Lifestyle

Why Do So Many Millennials Look And Seem So Much Younger Than They Are?

Photographed by Danilo Hess at Ray Brown.

I was at the supermarket, picking up some little pre-mixed martinis to enjoy in the sun, when I sensed the store manager hovering behind me. “Got any ID for that?” he asked, sighing protractedly. I didn’t. “But I’m 30 years old,” I said, motioning towards my face. “See? 30.” He laughed as if I were an over-confident sixth former trying my luck. “Yeah, I don’t think so,” he said, scooping up the cans. “Sorry, no can do.” Right then I felt like kicking over a nearby cereal display, spilling Shreddies everywhere. Think I’m a teenager? Watch me act like one then. But I’m 30, so… my impulse control kicked in.

People love to say “consider it a compliment!” when you get mistaken for someone a lot younger, but I don’t at this point. I graduated from uni nearly 10 years ago. I’ve worked as a journalist and editor for almost as long, been in multiple relationships and navigated intense life experiences. I own a Hetty hoover. I’ve published a book.

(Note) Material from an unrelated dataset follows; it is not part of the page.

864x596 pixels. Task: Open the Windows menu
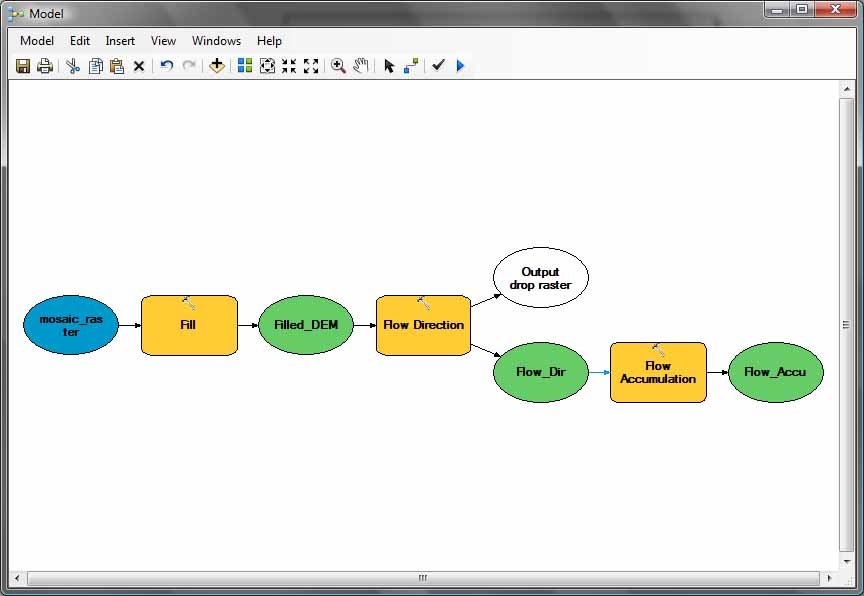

I remember AOL! When someone says I look younger than I am, what I really hear is: None of that counts. I still don’t take you seriously. Not that people in their twenties don’t get taken seriously, but I’m a different person to who I was at 24, 25, even 26. I want that to show, externally.

I don’t think I actually look physically younger than 30. But—like other millennials—I possibly give off a younger “energy.” My arms are covered in stick ’n’ pokes from my twenties. I look at ease in a cosy hoodie and low-slung jeans. Plus I barely scrape 5’2.” The way I speak and hold myself hasn’t changed much in the past few years. And I’m not alone in this: my friends, who are broadly the same age as me, could easily be five years younger. My fiancé is a full-time musician with bleached blonde hair and a penchant for motocross jackets. As a kid, I didn’t picture 30 looking like this. My high school teachers were 30. We definitely look different to them. We act differently to them, too.

Much has already been said about millennials’ inability to “grow up”. We’re lambasted for not owning homes or having kids soon enough (who can do either of those things unless you have a hefty two-income household and/or an inheritance?). We’re renting house shares like overgrown students for a lot longer (plenty of my single friends can’t afford to live alone). And things like marriage, or toiling away in the same career, appear to have lost their shine for many. Even so, that doesn’t explain why we don’t always look like the 30-somethings of yesteryear—or why I can’t get served a pink martini in my local supermarket.

I’m not the only person to be mulling this over. TikTok is overrun with videos about why millennials don’t seem to be aging “normally” (“why don’t millennials age?” currently has around 19.4 million views on TikTok). Some have hypothesized that it’s because “tweakments” like filler and botox are cheaper and more widely available now. Others have joked that it’s because millennials “have depression, so we’re indoors all day, and we don’t let the sunlight age our skin.” Still others have wondered whether it’s due to camera phones, and the fact that we see ourselves more often than ever before, meaning we pay more attention to our looks and outfits. Or maybe we are aging normally, we just don’t think we are, so we don’t act like it.

There are likely countless reasons for this time-body-mind warp. One of my personal theories is that our image of a “real adult” is simply outdated, and fails to take more recent style and culture shifts into account. Your parents and grandparents didn’t post photo dumps, wear athleisure in the workplace or DM their colleagues “lmao” in their thirties. But frames of reference evolve constantly, and that’s what 30-somethings are like now. You don’t just suddenly get a cropped haircut and start saying the word “trendy” as you age. We’re stuck with an image of a 30-something that is no longer relevant. I’m sure Gen X—the Britpop kids, the ravers—didn’t always resemble dads. It must have taken a moment to catch up.

Before I continue, I must add: I’m well aware that age is mostly meaningless, and that attaching labels to a person based on an arbitrary yearly marker is a disservice to their individualism. I know that most people don’t actually “feel” their age, because they just feel like themselves (same here). And I am so much more interested in a person’s mind than how old they are. But that doesn’t mean I am not intrigued and curious about how I appear to others now that I’m in my thirties. I find myself fearful of becoming a Benjamin Button-like character—like when you Google a child actor and they look the same as an adult, just weird and with facial hair. Are millennials like child actors? Stuck, and frozen in time, forever?

One of the most frightening things about existing is that the world keeps spinning and time keeps hurtling onwards. Stop, you feel like protesting, I’m not ready yet, I’m not ready. But the universe does not hear you, and it doesn’t care anyway. That’s the great tragedy and gift of living. We all move forward. And one day soon, Gen Z will wake up and they will be middle-aged, and Gen Alpha will have children of their own, and their grandparents will not be wearing slacks and cardigans and taping pound coins to Christmas cards. They’ll be wearing Juicy Couture and Post Malone Crocs and sending skull emoji reacts to their grandkids’ messages.